▸ **Dataset records**
════

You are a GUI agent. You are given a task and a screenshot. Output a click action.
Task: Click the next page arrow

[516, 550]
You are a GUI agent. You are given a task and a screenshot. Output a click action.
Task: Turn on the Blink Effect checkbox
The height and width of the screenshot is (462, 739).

════

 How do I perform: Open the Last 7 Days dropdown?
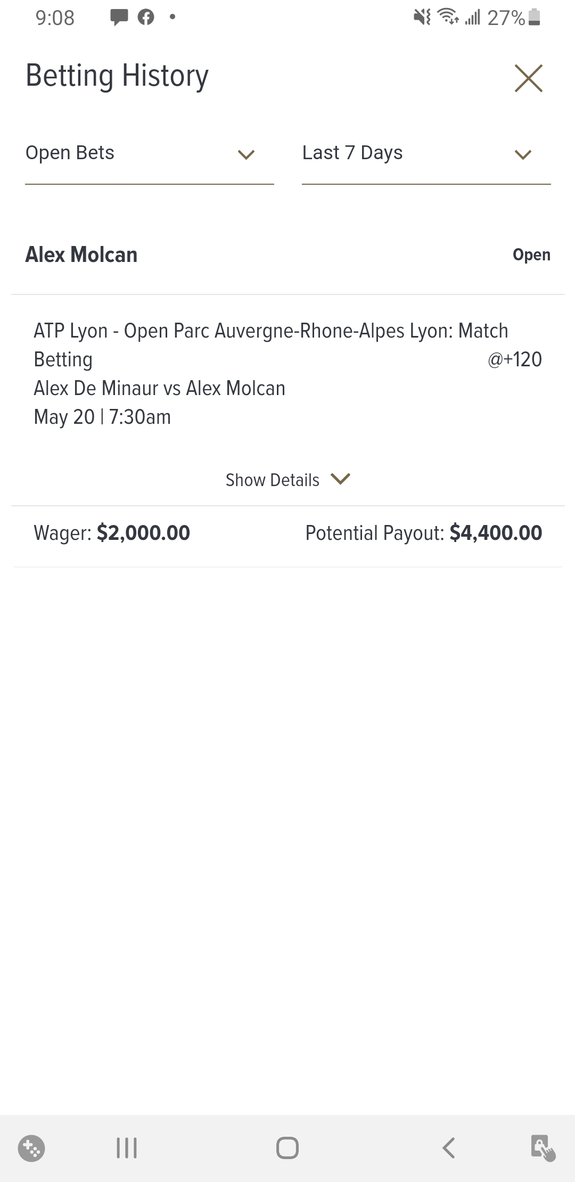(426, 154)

════

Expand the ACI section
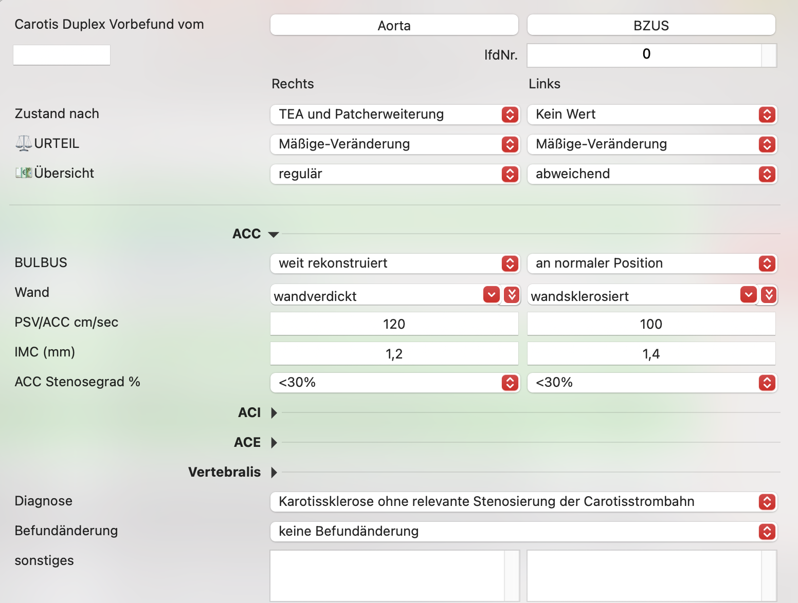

════

Taking the entries above, print exactly the lines starting at the line with "Task: Turn on the Blink Effect checkbox" and ending at the line with "The height and", both included.

Task: Turn on the Blink Effect checkbox
The height and width of the screenshot is (462, 739).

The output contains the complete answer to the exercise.